Mr. Nguyen was originally a peasant from North Vietnam. He was not part of the original boat exodus but the opportunity to escape came ten years later. It all started when the North Vietnamese army came to his village looking for soldiers for their army. In the course of his recruitment his father was killed and his mother and sister were raped and beaten. Mr. Nguyen and his brother paid for the life of their mother and sister by joining the army. Mr. Nguyen was just 14 the day Ho Chi Minh’s army came a calling. The entire time of his service, he was starved, beaten, and threatened. Like soldiers all over the world he did as he was told, but he prayed that the Americans would win. The worse day of his life was not the day that he lost both calves and feet to a mine, but the day he learned the Americans quit Vietnam for good.

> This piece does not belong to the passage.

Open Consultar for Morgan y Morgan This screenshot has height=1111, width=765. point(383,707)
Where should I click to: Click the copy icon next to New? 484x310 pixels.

I spent the afternoon listening to Mr. Nguyen’s story and sipping tea. What he told me challenged everything I had learned in school, everything I had read in the newspapers or watched on television about the Vietnam War. It defied the Hollywood images of the Vietnam War. I could not reconcile Mr. Nguyen’s story with almost 25 years of educational/media indoctrination to the contrary. Thus began for me, the first step on a journey that has yet to end. I think of Mr. Nguyen’s story often, especially when I see the Jane Fonda’s and the John Kerry’s cross my television screen or I read of their exploits in the papers and I think to myself, do they have no sense of shame? How can they posture and pontificate to the rest of us when their version of morality allows them to take no responsibility for the blood bath that they helped to wrought in Vietnam and Cambodia?
I am still on the road and I do not pretend to have all the answers but what I have learned about the Vietnam War was not what I thought I knew from being young in those days and I have learned never to let allow anyone else do my thinking for me. Though the lesson that runs deepest is; that all too often journalistic objectivity gets trumped by bias.